Cardiovascular actions of nitrous oxide or halothane in hypovolemic swine.

作者信息

Weiskopf R B, Bogetz M S

出版信息

Anesthesiology. 1985 Nov;63(5):509-16. doi: 10.1097/00000542-198511000-00006.

DOI:10.1097/00000542-198511000-00006
PMID:3901822
Abstract

During normovolemia, nitrous oxide causes mild sympathetic stimulation and direct myocardial depression; these effects offset each other, resulting in only minimal cardiovascular changes.
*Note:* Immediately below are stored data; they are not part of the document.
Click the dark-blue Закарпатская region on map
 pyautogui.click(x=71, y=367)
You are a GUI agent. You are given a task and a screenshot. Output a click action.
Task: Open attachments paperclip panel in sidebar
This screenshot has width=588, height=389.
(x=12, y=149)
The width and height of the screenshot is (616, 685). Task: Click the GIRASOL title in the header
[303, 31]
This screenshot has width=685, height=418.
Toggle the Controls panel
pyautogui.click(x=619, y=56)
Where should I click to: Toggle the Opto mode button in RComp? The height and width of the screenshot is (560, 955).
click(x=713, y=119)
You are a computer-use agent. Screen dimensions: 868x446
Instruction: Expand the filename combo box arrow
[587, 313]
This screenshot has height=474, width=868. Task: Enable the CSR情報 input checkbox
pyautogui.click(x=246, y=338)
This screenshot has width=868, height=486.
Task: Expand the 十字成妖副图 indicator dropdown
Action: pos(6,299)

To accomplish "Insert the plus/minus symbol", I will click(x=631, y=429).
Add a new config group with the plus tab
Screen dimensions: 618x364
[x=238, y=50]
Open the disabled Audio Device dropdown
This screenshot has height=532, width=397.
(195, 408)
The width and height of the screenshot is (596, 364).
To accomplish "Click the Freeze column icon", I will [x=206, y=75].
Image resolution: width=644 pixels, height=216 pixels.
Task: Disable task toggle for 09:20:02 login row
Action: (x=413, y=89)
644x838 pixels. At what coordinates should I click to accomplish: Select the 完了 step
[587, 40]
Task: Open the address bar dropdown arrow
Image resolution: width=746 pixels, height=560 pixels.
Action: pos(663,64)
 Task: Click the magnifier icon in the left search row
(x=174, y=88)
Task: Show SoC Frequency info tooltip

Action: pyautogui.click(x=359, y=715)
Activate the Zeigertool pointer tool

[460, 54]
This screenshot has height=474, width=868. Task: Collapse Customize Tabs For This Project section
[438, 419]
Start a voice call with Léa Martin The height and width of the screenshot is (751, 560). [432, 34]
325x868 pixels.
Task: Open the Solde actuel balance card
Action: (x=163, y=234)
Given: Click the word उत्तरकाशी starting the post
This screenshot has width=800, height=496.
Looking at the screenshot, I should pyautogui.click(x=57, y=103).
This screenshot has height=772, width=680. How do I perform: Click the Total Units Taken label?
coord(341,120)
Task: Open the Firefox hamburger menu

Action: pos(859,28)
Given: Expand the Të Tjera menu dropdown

To test the hypothesis that during hypovolemia this balance would change and depression predominate, 10 swine were made hypovolemic (30% blood loss) and then were given 70% N2O (0.25 MAC in swine) or an equipotent concentration of halothane, an agent that does not cause sympathetic stimulation. The alternate anesthetic was given to the same hypovolemic swine on another day. Five minutes after induction of anesthesia during hypovolemia, both N2O and halothane caused significant, physiologically important deterioration of compensation for hemorrhage. Halothane decreased systemic vascular resistance (SVR); N2O was more variable in its action, and SVR did not decrease significantly. Both agents caused similar decreases in cardiac output, mean aortic blood pressure, stroke volume, oxygen consumption, and left ventricular minute work, despite increases in plasma epinephrine concentration and plasma renin activity. No differences were found between groups for any of these variables (P greater than 0.05). Plasma norepinephrine concentration increased only in the N2O group and was greater in that group than in the halothane group. The deterioration of cardiovascular compensation for hemorrhage was expressed metabolically by similar decreases in the two groups in partial pressure of oxygen of mixed venous blood and by increases in blood lactate concentration. Thirty minutes after induction of anesthesia, with stable end-tidal anesthetic concentrations, both groups had some cardiovascular, but no metabolic, recovery.(ABSTRACT TRUNCATED AT 250 WORDS)

摘要

在血容量正常时,氧化亚氮会引起轻度的交感神经兴奋和直接的心肌抑制;这些作用相互抵消,仅导致极小的心血管变化。为了验证在低血容量时这种平衡会改变且抑制作用占主导的假说,对10头猪造成低血容量(失血30%),然后给予70%的氧化亚氮(猪的0.25最低肺泡有效浓度)或等效浓度的氟烷,氟烷是一种不会引起交感神经兴奋的药物。在另一天给同一批低血容量的猪使用另一种麻醉药。在低血容量时诱导麻醉5分钟后,氧化亚氮和氟烷均导致对出血代偿的显著且具有生理重要性的恶化。氟烷降低了全身血管阻力(SVR);氧化亚氮的作用更具变异性,SVR没有显著降低。尽管血浆肾上腺素浓度和血浆肾素活性增加,但两种药物均使心输出量、平均主动脉血压、每搏量、氧耗量和左心室每分钟功出现相似程度的下降。两组在这些变量中的任何一项上均未发现差异(P大于0.05)。仅氧化亚氮组的血浆去甲肾上腺素浓度升高,且该组高于氟烷组。两组混合静脉血氧分压的相似下降以及血乳酸浓度的升高在代谢方面体现了出血时心血管代偿功能的恶化。麻醉诱导30分钟后,在呼气末麻醉浓度稳定的情况下,两组均有一定程度的心血管恢复,但代谢方面未恢复。(摘要截断于250字)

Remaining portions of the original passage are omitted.